2. Pertanyaan dari Fajar Kharisma
“Misalkan ada orang yang percaya kepada ilmu hitam. Kemudian orang tersebut
tidak menjalankan amalan-amalan yang seharusnya dikerjakan, sehingga orang
tersebut menjadi ODGJ. Menurut masyarakat orang tersebut kerasukan roh
jahat. Bagaimana jika Lathifah menjadi perawatnya dan apakah orang tersebut
mengalami distress spiritual?”
Jawaban:
“iya. Orang tersebut mengalami distress spiritual sebab orang tersebut memiliki
keyakinan akan ilmu hitam. Namun, ketika keyakinannya itu tidak lagi
dilakukan orang tersebut mengalami distress spiritual yang berakibat pada
perilakunya sendiri. Mengenai stigma masyarakat yang menganggap bahwa
orang tersebut kerasukan, itu dapat dipercaya dan dapat pula tidak dipercaya.
Sebab, setiap orang memiliki keyakinan yang berbeda. Stigma tersebut ada
karena masyarakat percaya akan adanya roh jahat, sedangkan stigma tersebut
12
dapat hilang ketika orang yang sakit tersebut sembuh karena dirawat di
pelayanan kesehatan seperti rumah sakit jiwa. Intervensi keperawatan yang
dapat diberikan yaitu sama dengan ODGJ pada umumnya yaitu membuat agar
orang tersebut menjadi lebih tenang dengan membuat suasana di sekitarnya
tenang. Dan dengan menggunakan standar yang ditetapkan pada NIC.”
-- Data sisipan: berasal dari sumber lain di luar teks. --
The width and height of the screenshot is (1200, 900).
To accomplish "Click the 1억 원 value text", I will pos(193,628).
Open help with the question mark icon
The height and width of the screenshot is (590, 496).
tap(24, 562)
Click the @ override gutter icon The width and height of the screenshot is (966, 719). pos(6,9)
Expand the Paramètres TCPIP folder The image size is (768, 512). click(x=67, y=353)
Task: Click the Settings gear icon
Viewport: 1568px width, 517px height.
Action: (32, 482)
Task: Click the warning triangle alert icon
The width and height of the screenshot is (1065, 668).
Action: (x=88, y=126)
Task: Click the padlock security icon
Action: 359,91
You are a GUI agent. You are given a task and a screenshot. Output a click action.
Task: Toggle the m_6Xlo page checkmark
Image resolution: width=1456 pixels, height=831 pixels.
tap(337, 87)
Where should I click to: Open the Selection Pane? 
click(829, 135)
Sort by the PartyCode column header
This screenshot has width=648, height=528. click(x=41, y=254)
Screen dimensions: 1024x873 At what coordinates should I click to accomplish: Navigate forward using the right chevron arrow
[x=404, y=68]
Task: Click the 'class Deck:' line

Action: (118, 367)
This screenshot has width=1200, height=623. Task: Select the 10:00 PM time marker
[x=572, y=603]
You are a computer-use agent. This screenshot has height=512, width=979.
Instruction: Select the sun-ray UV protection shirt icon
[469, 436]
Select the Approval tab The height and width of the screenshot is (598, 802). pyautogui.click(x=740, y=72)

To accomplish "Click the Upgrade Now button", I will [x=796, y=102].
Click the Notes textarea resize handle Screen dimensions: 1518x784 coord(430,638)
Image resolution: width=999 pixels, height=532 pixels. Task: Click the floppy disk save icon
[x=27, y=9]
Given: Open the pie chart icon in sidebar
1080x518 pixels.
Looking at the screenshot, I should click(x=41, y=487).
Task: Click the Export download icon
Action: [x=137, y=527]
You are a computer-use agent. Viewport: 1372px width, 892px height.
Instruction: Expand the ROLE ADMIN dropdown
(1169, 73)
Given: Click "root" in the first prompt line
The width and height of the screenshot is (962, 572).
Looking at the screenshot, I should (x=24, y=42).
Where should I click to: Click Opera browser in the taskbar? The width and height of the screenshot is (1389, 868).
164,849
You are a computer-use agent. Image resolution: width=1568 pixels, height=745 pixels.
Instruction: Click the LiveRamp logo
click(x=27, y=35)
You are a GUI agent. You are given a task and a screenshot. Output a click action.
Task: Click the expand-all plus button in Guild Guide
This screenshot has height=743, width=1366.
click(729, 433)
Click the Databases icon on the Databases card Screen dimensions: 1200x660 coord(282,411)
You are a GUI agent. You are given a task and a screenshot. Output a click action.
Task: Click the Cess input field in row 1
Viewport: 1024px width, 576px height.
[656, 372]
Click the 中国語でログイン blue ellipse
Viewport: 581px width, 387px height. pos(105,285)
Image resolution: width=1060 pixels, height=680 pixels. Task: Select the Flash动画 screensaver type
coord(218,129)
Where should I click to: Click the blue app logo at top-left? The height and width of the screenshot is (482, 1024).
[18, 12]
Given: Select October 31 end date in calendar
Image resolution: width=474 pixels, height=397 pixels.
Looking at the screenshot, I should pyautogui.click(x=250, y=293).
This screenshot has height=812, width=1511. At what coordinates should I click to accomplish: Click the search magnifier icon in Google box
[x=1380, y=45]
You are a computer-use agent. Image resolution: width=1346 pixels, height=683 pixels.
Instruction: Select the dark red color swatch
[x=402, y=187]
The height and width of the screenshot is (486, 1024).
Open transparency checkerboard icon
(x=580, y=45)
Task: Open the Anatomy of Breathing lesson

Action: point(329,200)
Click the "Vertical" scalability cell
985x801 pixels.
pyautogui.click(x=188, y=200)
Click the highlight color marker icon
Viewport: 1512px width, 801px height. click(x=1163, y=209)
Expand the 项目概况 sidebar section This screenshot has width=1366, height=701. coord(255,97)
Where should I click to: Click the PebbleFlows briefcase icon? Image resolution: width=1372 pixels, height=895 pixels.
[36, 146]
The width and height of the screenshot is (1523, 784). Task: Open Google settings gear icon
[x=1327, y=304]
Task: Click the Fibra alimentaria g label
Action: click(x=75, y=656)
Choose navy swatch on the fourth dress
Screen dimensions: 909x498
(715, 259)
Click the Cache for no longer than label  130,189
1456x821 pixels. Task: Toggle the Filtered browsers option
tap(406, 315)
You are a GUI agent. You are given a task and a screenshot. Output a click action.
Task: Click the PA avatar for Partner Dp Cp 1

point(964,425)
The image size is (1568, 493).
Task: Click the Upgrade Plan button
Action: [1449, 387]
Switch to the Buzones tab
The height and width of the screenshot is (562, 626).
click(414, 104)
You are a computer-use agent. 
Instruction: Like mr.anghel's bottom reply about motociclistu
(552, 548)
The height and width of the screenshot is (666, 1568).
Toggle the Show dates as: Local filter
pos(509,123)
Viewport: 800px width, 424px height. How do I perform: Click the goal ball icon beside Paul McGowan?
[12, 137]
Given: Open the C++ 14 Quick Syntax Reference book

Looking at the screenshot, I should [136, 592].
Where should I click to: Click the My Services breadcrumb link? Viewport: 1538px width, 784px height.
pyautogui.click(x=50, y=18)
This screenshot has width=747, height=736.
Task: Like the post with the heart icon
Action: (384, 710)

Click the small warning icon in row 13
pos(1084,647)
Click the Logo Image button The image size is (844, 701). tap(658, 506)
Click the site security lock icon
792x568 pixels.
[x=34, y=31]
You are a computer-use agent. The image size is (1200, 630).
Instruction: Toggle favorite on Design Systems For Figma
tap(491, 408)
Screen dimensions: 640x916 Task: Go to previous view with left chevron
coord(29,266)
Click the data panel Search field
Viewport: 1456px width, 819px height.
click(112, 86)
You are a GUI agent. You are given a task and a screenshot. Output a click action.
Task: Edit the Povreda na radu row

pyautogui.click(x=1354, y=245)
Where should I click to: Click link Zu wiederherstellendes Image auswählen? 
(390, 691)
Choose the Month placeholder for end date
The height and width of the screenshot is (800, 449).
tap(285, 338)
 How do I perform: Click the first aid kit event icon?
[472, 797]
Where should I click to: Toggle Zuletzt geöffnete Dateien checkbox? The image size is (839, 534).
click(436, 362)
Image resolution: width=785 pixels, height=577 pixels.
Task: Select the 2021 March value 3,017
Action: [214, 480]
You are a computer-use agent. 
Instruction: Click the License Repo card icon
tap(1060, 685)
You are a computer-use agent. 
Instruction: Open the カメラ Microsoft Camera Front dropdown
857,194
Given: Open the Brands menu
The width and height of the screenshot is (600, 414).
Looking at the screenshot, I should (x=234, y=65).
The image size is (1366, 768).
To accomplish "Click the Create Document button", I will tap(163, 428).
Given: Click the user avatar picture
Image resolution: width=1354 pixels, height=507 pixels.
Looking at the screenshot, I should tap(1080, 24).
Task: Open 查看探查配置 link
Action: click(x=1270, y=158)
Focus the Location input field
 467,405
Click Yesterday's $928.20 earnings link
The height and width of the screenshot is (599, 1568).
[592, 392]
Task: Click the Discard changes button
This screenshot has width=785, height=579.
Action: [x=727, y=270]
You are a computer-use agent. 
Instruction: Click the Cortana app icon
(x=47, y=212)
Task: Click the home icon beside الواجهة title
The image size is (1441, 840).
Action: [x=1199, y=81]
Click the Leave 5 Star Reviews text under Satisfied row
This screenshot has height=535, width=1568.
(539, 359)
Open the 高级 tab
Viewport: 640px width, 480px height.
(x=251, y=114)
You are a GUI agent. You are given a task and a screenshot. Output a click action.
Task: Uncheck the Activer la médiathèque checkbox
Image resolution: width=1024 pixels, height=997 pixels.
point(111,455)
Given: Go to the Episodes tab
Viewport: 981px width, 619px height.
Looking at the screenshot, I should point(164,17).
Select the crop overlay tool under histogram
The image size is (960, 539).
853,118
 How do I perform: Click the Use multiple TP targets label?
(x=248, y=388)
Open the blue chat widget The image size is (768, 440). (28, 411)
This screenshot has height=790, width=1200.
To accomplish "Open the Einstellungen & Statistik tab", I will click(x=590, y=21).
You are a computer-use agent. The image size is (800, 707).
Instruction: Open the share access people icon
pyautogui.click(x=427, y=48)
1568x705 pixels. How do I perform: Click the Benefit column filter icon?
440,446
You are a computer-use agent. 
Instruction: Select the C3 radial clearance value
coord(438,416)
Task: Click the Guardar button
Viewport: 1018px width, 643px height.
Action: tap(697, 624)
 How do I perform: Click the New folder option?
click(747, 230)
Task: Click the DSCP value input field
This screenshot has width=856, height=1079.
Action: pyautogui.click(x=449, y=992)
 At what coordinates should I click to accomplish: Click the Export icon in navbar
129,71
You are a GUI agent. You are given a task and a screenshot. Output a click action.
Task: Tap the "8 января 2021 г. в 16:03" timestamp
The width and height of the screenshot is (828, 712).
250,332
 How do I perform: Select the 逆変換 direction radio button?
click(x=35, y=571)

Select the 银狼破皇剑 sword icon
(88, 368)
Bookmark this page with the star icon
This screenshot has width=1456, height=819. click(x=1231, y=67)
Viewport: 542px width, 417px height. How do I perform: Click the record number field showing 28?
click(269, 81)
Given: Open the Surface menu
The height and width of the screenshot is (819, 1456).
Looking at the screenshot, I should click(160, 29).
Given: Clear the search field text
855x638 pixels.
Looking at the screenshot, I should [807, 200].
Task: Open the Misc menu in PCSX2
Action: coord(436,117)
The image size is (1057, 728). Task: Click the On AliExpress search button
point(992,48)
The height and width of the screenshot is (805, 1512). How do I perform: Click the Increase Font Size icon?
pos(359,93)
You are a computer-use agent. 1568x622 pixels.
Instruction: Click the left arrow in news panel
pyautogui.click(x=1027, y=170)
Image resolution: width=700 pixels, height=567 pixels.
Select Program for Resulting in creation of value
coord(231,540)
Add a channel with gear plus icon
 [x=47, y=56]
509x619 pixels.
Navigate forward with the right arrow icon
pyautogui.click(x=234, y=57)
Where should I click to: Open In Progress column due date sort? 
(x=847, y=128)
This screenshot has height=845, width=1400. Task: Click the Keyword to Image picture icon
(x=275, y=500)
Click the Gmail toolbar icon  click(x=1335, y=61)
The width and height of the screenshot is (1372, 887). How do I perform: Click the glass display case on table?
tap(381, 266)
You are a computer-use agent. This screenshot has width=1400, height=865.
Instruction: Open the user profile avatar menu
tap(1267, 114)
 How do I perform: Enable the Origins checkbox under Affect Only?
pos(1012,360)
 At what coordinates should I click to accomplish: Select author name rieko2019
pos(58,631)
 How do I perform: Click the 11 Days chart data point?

3. Pertanyaan ketiga dari Mila Yuni Sahlia
“Bagaimana intervensi keperawatan pada orang atheis?”
Jawaban:
“intervensi keperawatan pada orang atheis dapat dilakukan dengan
menggunakan pendekatan keluarga yaitu berikan intervensi agar keluarga
mendukung kesembuhan klien. Selain itu pada diri klien atheis sendiri dilakukan
peningkatan koping, peningkatan harapan, dan pengurangan kecemasan.”